Emplace a population of craters drawn from a production function#

The Simulation.populate() is used to generate a population of craters drawn from whichever Production component module is loaded into the simulation. You can pass either time interval over which to draw from the production function with either “age” or “time_start” and “time_end”, or you can provide a pair of numbers in the form of (D,N) that represents the production function in the N(D) convention. For instance, to emplace a population of craters corresponding to the production function between 200 My to 100 My before present, you would do:

sim.populate(time_start=200, time_end=100)

The Simulation.populate() method is really meant to be a helper method for the Simulation.run() method, which is used to run a full simulation over a specified time interval. For instance, the Simulation.populate() method does not track the time of emplacement or advance the time interval of the simulation.

Limiting the size range of the production population#

When used inside a Simulation, the upper and lower bounds on the sizes of craters returned by Production.function() are set by the resolution of the associated Surface object. The smallest crater that is directly modeled (outside of any subpixel models) is the size of the local face. The largest size is the diameter of the target. These can be adjusted by the user and are access by the smallest_crater and largest_crater attributes.

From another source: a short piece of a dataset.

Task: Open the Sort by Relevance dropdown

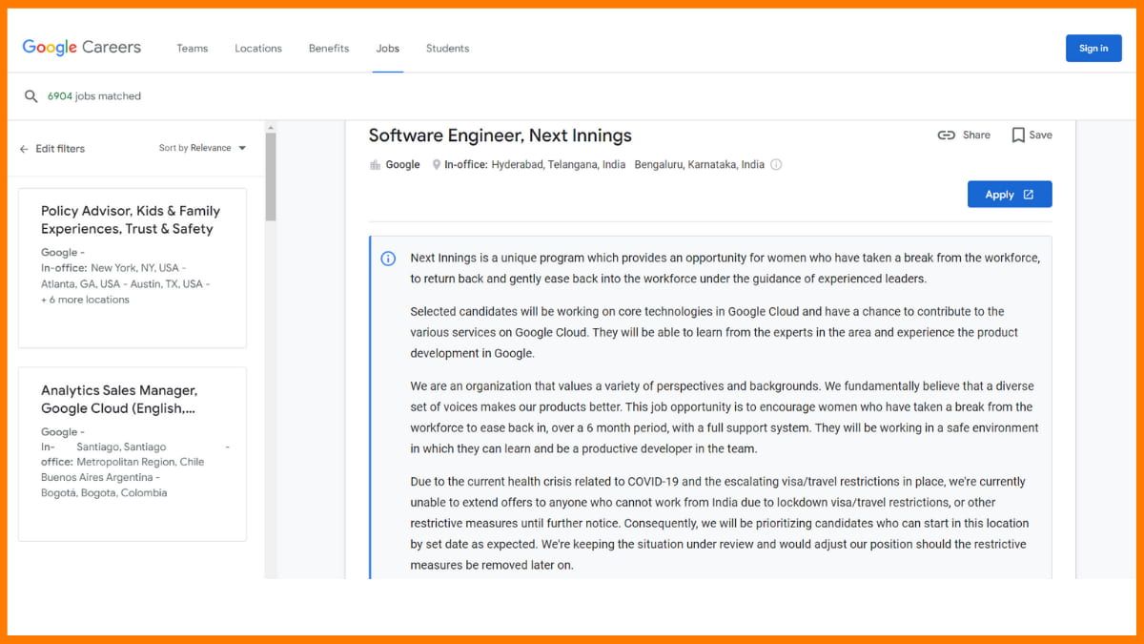Action: point(202,148)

In [31]: from cratermaker import Simulation

In [32]: sim = Simulation(gridlevel=5)
Creating a new grid
Generating a mesh with icosphere level 5.

In [33]: sim.smallest_crater
Out[33]: 57287.49494015203

In [34]: sim.largest_crater
Out[34]: 3475060.0

Quasi Monte Carlo craters#

For some applications, you may want to specify a predefined population of craters that should be emplaced at a certain time and location along with the random population of craters drawn from the production function. To accomplish this, you can initialize a Simulation object with an argument quasimc_file, which points to either a CSV or NetCDF file containing the information needed to emplace the craters. Alternatively, you When this argumented is passed, the Simulation.run() method will run in “Quasi Monte Carlo mode”.

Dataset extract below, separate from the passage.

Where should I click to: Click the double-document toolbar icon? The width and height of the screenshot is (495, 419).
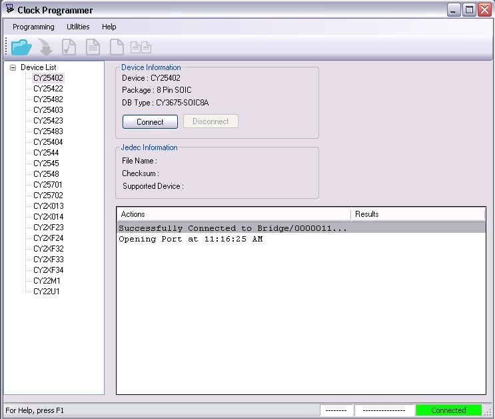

Quasi Monte Carlo mode is a powerful tool that is very flexible. Here we will demonstrate the different ways you can specify craters in either a file via the quasimc_file property, or a list of Crater objects provided to the quasimc_craters property. The Simulation class also has its own wrappers for these two properties, quasimc_file and quasimc_craters for convenience.

Here we have some demonstrations of the different ways to set Quasi Monte Carlo craters, and how different parameters affect the behavior of the simulation with a simple donstration using several prominent lunar craters: South Pole-Aitken, Serenitatis, Nectaris, Crisium, Imbrium, Schrödinger, and Orientale. A version of this simulation type with 76 lunar basins and craters is included in the Simuation and Visualization.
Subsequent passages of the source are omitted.